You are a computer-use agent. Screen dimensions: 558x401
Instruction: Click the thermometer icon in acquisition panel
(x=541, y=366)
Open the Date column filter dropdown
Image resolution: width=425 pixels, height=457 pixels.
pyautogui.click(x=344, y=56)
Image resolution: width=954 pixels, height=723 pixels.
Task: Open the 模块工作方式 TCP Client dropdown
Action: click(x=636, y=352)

===============

About this task: Transcribe every entry exactly.

Solution for this task:
You are a computer-use agent. Screen dimensions: 558x401
Instruction: Click the thermometer icon in acquisition panel
(x=541, y=366)
Open the Date column filter dropdown
Image resolution: width=425 pixels, height=457 pixels.
pyautogui.click(x=344, y=56)
Image resolution: width=954 pixels, height=723 pixels.
Task: Open the 模块工作方式 TCP Client dropdown
Action: click(x=636, y=352)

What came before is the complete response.